begin Passage to read

# Exhaust Air Jack



## Terryg

Hi all,

Hope this is the correct area to post this.

I am not happy about using the Fix&Go solution provided by Fiat for puncture repair. I intend to purchase a spare wheel and jack because Fix&Go may not always be the answer to puncture repair, particularly if the side wall is damaged.

Whilst looking for a suitable jack I came across the *Exhaust Jack*, basically its a air bag filled from exhaust gases.

Does anybody have one of these or experience of them, are they any good?

I would appreciate your views,

Terry


----------



## Spooky_b329

I've never used one but I did hear that they caused lots of problems due to poor positioning. It is easy to damage items under the vehicle such as the exhaust, fuel tanks etc as they are not designed to take the weight of the vehicle. With a motorhome you have additional items such as the water tanks that you wouldn't want to damage.

If your van has a proper chassis I'd go for a bottle jack, otherwise try and find the manufacturers jack either via dealer or ebay.

end Passage to read
begin Given data

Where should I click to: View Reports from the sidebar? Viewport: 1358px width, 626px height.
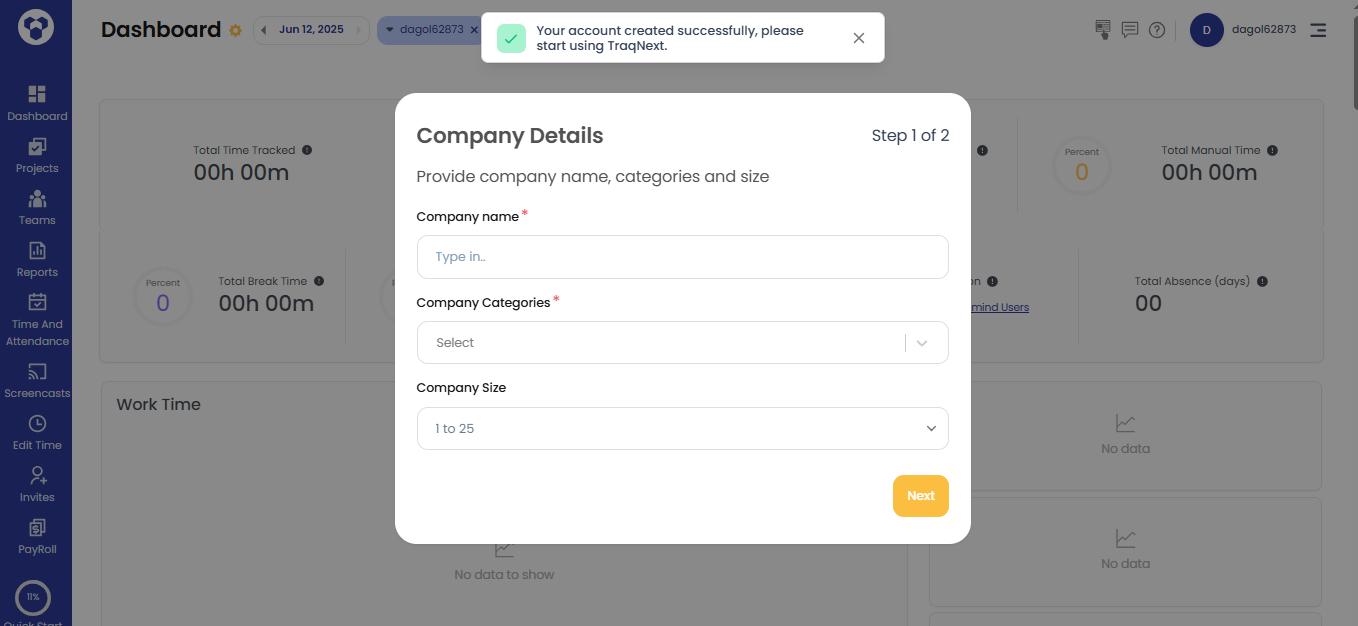(37, 259)
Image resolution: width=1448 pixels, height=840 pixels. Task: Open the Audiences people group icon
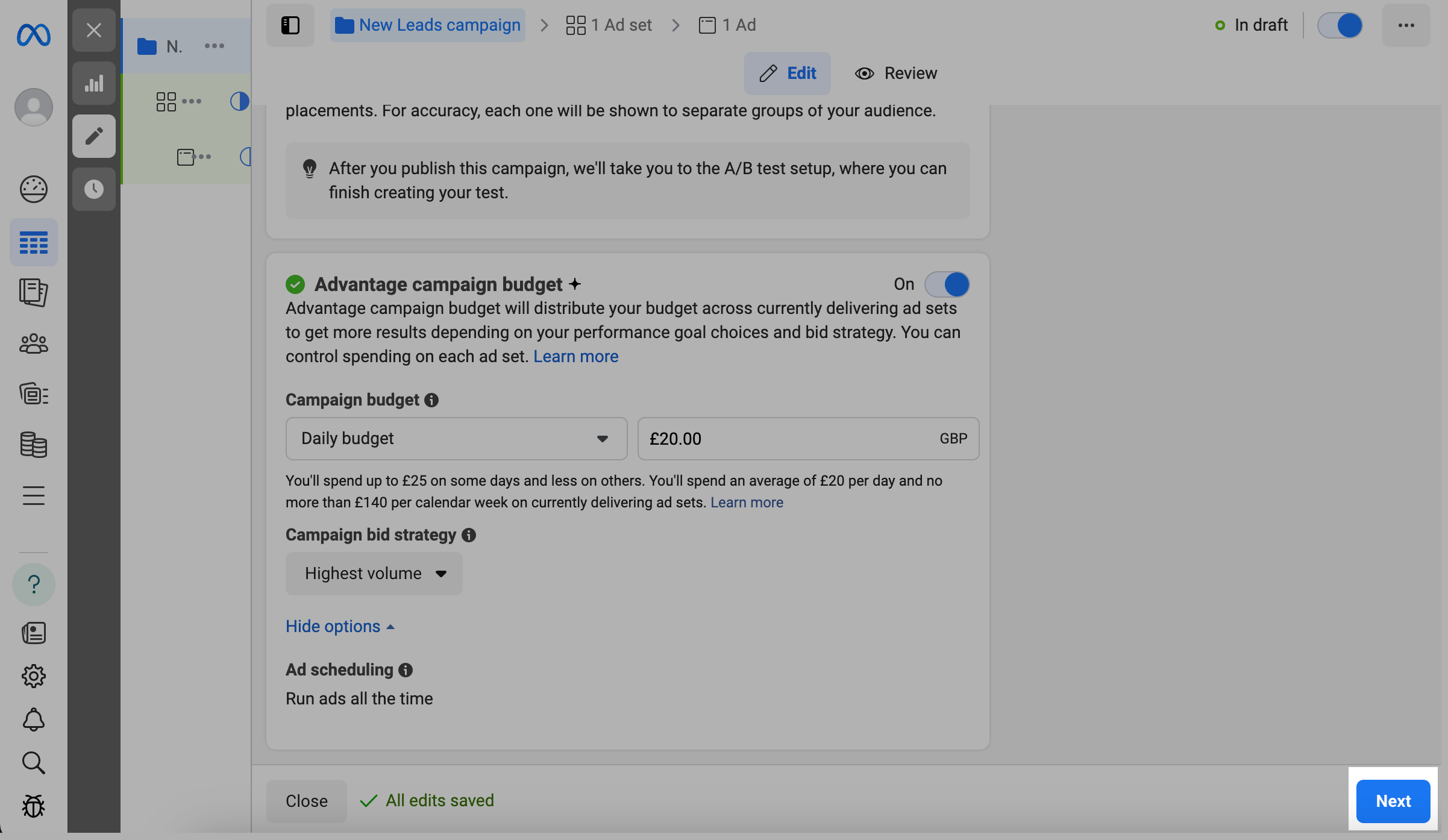(34, 344)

end Given data

* [What you need to do]:
State whether each statement agrees with the exhaust air jack thread, answering yes or no and quoting the deciding words: 1. The first poster plans to buy a spare wheel and a jack. 2. The reply comes from someone who has used an exhaust jack. 3. The reply recommends a bottle jack for every van, whatever its construction. Base your work solely on the forum thread about the exhaust air jack, not on the listing.

* [Final answer]:
1. Yes: "I intend to purchase a spare wheel and jack"
2. No: "I've never used one"
3. No: "If your van has a proper chassis I'd go for a bottle jack"